Aim ▸ Rewrite all the records below, switching every "Where should I click to:" to "Which point should I click to:" and leaving everything else unchanged.

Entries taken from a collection

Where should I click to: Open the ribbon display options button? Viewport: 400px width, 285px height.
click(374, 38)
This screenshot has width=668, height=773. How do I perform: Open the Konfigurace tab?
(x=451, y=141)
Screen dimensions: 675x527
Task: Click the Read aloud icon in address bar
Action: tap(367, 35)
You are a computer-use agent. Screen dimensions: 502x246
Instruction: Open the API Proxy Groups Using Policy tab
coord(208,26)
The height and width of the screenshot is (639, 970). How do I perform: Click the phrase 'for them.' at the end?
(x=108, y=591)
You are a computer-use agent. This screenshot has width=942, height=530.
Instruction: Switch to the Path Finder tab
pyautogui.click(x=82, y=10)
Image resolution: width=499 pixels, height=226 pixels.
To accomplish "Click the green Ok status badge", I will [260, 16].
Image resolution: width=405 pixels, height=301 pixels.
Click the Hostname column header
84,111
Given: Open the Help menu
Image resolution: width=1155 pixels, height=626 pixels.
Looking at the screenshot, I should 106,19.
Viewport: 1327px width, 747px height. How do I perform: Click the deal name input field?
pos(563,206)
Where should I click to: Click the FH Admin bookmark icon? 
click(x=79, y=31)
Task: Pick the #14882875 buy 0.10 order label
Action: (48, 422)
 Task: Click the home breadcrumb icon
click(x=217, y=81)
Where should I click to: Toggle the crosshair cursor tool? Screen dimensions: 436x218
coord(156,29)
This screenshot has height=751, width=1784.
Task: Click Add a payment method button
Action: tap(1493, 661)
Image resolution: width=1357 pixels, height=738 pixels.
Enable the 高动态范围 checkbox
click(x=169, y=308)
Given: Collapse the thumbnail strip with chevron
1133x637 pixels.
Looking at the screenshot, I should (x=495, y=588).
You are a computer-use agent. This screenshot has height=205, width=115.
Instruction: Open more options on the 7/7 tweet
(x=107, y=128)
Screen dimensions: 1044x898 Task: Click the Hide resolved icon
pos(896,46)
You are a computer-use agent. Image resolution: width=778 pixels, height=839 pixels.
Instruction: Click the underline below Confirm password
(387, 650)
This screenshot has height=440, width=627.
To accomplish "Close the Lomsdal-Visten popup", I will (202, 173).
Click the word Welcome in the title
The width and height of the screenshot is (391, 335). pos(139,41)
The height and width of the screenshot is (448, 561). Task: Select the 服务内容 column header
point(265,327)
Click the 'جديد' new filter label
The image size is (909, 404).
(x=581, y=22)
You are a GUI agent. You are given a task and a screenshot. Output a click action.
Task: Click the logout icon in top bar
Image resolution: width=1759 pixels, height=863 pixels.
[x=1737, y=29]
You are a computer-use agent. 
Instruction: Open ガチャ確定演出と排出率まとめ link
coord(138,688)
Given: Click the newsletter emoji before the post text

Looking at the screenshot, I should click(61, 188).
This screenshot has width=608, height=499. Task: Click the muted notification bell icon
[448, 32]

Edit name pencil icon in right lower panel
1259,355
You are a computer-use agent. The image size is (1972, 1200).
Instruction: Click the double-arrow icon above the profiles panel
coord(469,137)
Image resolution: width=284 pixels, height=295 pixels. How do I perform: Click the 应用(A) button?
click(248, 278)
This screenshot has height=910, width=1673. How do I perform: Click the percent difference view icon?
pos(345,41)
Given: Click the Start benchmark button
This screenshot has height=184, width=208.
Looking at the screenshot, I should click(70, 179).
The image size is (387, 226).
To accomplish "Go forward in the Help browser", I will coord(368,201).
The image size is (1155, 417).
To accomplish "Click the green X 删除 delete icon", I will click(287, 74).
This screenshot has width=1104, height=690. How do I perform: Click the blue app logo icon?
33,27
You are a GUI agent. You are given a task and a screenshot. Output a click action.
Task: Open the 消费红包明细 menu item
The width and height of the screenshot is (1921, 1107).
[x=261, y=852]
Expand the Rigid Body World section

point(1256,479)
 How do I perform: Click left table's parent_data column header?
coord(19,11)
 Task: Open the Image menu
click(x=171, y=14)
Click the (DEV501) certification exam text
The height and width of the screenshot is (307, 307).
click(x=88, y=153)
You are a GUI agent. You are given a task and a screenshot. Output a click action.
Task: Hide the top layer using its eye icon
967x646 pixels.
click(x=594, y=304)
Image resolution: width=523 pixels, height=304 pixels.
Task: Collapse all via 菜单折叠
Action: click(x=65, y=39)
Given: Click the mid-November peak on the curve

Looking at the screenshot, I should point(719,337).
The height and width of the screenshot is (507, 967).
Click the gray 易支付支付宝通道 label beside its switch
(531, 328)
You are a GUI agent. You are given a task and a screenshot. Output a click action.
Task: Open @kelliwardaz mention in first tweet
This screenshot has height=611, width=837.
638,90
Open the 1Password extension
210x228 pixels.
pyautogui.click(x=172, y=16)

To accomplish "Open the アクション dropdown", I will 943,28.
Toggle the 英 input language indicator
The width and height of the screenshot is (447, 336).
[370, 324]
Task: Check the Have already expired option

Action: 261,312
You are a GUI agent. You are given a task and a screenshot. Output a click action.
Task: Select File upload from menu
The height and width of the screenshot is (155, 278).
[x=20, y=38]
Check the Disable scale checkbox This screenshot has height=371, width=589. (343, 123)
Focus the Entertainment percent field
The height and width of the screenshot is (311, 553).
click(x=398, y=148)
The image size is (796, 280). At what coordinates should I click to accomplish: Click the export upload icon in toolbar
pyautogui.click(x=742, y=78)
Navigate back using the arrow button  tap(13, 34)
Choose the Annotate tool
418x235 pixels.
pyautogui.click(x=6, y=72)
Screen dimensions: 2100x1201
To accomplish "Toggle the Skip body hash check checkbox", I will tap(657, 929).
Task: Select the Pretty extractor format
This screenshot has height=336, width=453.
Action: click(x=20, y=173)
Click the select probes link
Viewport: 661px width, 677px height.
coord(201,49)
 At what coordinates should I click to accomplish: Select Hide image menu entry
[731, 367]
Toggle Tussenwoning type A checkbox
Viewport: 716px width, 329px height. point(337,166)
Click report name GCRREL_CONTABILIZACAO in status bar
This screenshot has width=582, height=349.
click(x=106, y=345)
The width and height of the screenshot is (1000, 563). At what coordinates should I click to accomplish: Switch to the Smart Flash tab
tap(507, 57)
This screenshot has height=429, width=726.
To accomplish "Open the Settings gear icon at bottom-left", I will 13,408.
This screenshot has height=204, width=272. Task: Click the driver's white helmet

Result for this task ▸
Which point should I click to: Open the ribbon display options button? Viewport: 400px width, 285px height.
click(374, 38)
This screenshot has width=668, height=773. How do I perform: Open the Konfigurace tab?
(x=451, y=141)
Screen dimensions: 675x527
Task: Click the Read aloud icon in address bar
Action: tap(367, 35)
You are a computer-use agent. Screen dimensions: 502x246
Instruction: Open the API Proxy Groups Using Policy tab
coord(208,26)
The height and width of the screenshot is (639, 970). How do I perform: Click the phrase 'for them.' at the end?
(x=108, y=591)
You are a computer-use agent. This screenshot has width=942, height=530.
Instruction: Switch to the Path Finder tab
pyautogui.click(x=82, y=10)
Image resolution: width=499 pixels, height=226 pixels.
To accomplish "Click the green Ok status badge", I will [260, 16].
Image resolution: width=405 pixels, height=301 pixels.
Click the Hostname column header
84,111
Given: Open the Help menu
Image resolution: width=1155 pixels, height=626 pixels.
Looking at the screenshot, I should 106,19.
Viewport: 1327px width, 747px height. How do I perform: Click the deal name input field?
pos(563,206)
Which point should I click to: Click the FH Admin bookmark icon? 
click(x=79, y=31)
Task: Pick the #14882875 buy 0.10 order label
Action: (48, 422)
 Task: Click the home breadcrumb icon
click(x=217, y=81)
Which point should I click to: Toggle the crosshair cursor tool? Screen dimensions: 436x218
coord(156,29)
This screenshot has height=751, width=1784.
Task: Click Add a payment method button
Action: tap(1493, 661)
Image resolution: width=1357 pixels, height=738 pixels.
Enable the 高动态范围 checkbox
click(x=169, y=308)
Given: Collapse the thumbnail strip with chevron
1133x637 pixels.
Looking at the screenshot, I should (x=495, y=588).
You are a computer-use agent. This screenshot has height=205, width=115.
Instruction: Open more options on the 7/7 tweet
(x=107, y=128)
Screen dimensions: 1044x898 Task: Click the Hide resolved icon
pos(896,46)
You are a computer-use agent. Image resolution: width=778 pixels, height=839 pixels.
Instruction: Click the underline below Confirm password
(387, 650)
This screenshot has height=440, width=627.
To accomplish "Close the Lomsdal-Visten popup", I will (202, 173).
Click the word Welcome in the title
The width and height of the screenshot is (391, 335). pos(139,41)
The height and width of the screenshot is (448, 561). Task: Select the 服务内容 column header
point(265,327)
Click the 'جديد' new filter label
The image size is (909, 404).
(x=581, y=22)
You are a GUI agent. You are given a task and a screenshot. Output a click action.
Task: Click the logout icon in top bar
Image resolution: width=1759 pixels, height=863 pixels.
[x=1737, y=29]
You are a computer-use agent. 
Instruction: Open ガチャ確定演出と排出率まとめ link
coord(138,688)
Given: Click the newsletter emoji before the post text

Looking at the screenshot, I should click(61, 188).
This screenshot has width=608, height=499. Task: Click the muted notification bell icon
[448, 32]

Edit name pencil icon in right lower panel
1259,355
You are a computer-use agent. The image size is (1972, 1200).
Instruction: Click the double-arrow icon above the profiles panel
coord(469,137)
Image resolution: width=284 pixels, height=295 pixels. How do I perform: Click the 应用(A) button?
click(248, 278)
This screenshot has height=910, width=1673. How do I perform: Click the percent difference view icon?
pos(345,41)
Given: Click the Start benchmark button
This screenshot has height=184, width=208.
Looking at the screenshot, I should click(70, 179).
The image size is (387, 226).
To accomplish "Go forward in the Help browser", I will coord(368,201).
The image size is (1155, 417).
To accomplish "Click the green X 删除 delete icon", I will click(287, 74).
This screenshot has width=1104, height=690. How do I perform: Click the blue app logo icon?
33,27
You are a GUI agent. You are given a task and a screenshot. Output a click action.
Task: Open the 消费红包明细 menu item
The width and height of the screenshot is (1921, 1107).
[x=261, y=852]
Expand the Rigid Body World section

point(1256,479)
 How do I perform: Click left table's parent_data column header?
coord(19,11)
 Task: Open the Image menu
click(x=171, y=14)
Click the (DEV501) certification exam text
The height and width of the screenshot is (307, 307).
click(x=88, y=153)
You are a GUI agent. You are given a task and a screenshot. Output a click action.
Task: Hide the top layer using its eye icon
967x646 pixels.
click(x=594, y=304)
Image resolution: width=523 pixels, height=304 pixels.
Task: Collapse all via 菜单折叠
Action: click(x=65, y=39)
Given: Click the mid-November peak on the curve

Looking at the screenshot, I should point(719,337).
The height and width of the screenshot is (507, 967).
Click the gray 易支付支付宝通道 label beside its switch
(531, 328)
You are a GUI agent. You are given a task and a screenshot. Output a click action.
Task: Open @kelliwardaz mention in first tweet
This screenshot has height=611, width=837.
638,90
Open the 1Password extension
210x228 pixels.
pyautogui.click(x=172, y=16)

To accomplish "Open the アクション dropdown", I will 943,28.
Toggle the 英 input language indicator
The width and height of the screenshot is (447, 336).
[370, 324]
Task: Check the Have already expired option

Action: 261,312
You are a GUI agent. You are given a task and a screenshot. Output a click action.
Task: Select File upload from menu
The height and width of the screenshot is (155, 278).
[x=20, y=38]
Check the Disable scale checkbox This screenshot has height=371, width=589. (343, 123)
Focus the Entertainment percent field
The height and width of the screenshot is (311, 553).
click(x=398, y=148)
The image size is (796, 280). At what coordinates should I click to accomplish: Click the export upload icon in toolbar
pyautogui.click(x=742, y=78)
Navigate back using the arrow button  tap(13, 34)
Choose the Annotate tool
418x235 pixels.
pyautogui.click(x=6, y=72)
Screen dimensions: 2100x1201
To accomplish "Toggle the Skip body hash check checkbox", I will tap(657, 929).
Task: Select the Pretty extractor format
This screenshot has height=336, width=453.
Action: click(x=20, y=173)
Click the select probes link
Viewport: 661px width, 677px height.
coord(201,49)
 At what coordinates should I click to accomplish: Select Hide image menu entry
[731, 367]
Toggle Tussenwoning type A checkbox
Viewport: 716px width, 329px height. point(337,166)
Click report name GCRREL_CONTABILIZACAO in status bar
This screenshot has width=582, height=349.
click(x=106, y=345)
The width and height of the screenshot is (1000, 563). At what coordinates should I click to accomplish: Switch to the Smart Flash tab
tap(507, 57)
This screenshot has height=429, width=726.
To accomplish "Open the Settings gear icon at bottom-left", I will 13,408.
This screenshot has height=204, width=272. Task: Click the driver's white helmet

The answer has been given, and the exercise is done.